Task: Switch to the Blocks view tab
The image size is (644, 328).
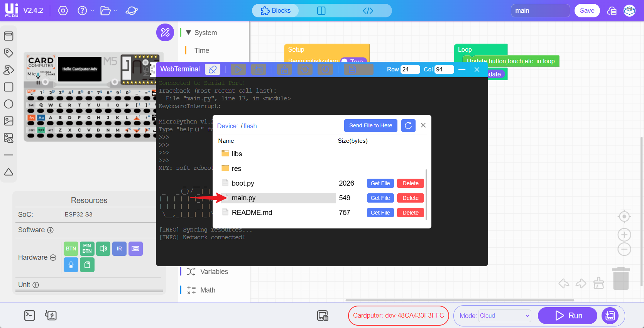Action: pyautogui.click(x=276, y=10)

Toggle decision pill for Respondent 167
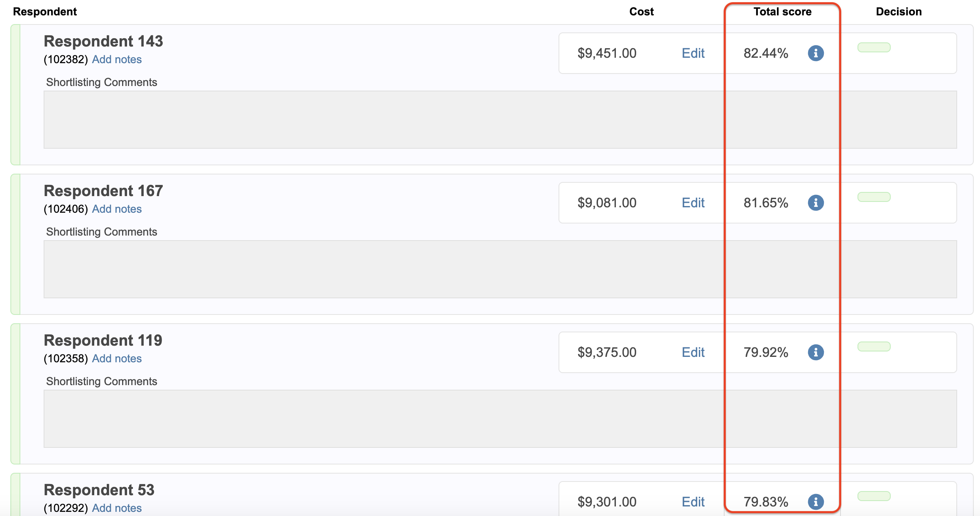pyautogui.click(x=874, y=197)
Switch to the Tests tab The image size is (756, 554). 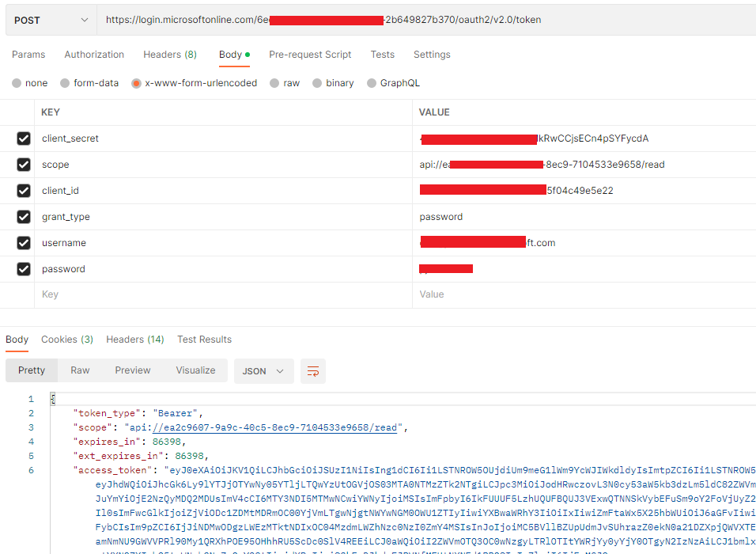(x=383, y=55)
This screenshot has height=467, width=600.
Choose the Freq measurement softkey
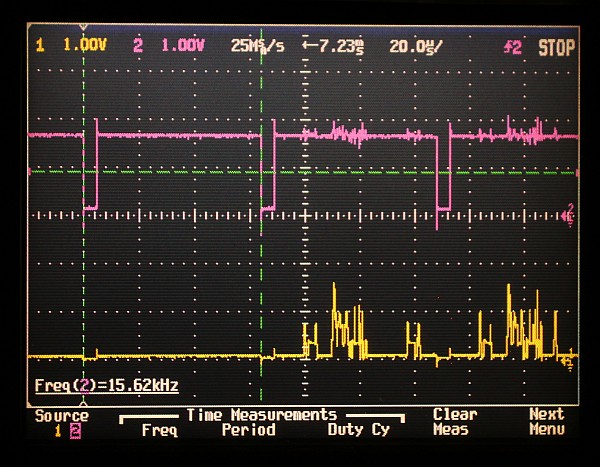(x=158, y=430)
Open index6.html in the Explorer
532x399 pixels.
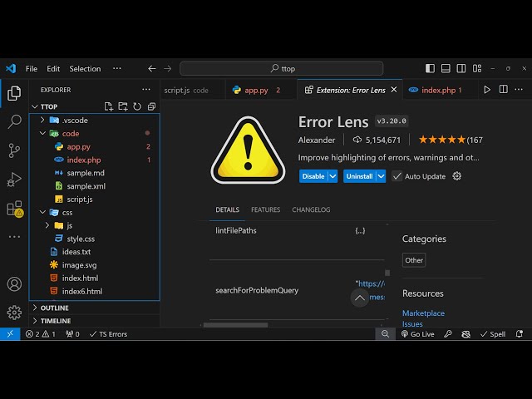[x=81, y=292]
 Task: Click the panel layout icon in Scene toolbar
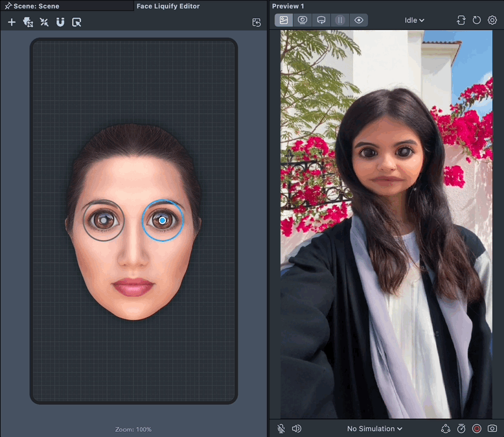[257, 22]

Exercise goal
Copy only this, please: the line with "532x399 pixels." and every line after it through the end of the data, with no pictures.

Answer for the task
532x399 pixels.
[x=81, y=292]
 Task: Click the panel layout icon in Scene toolbar
[257, 22]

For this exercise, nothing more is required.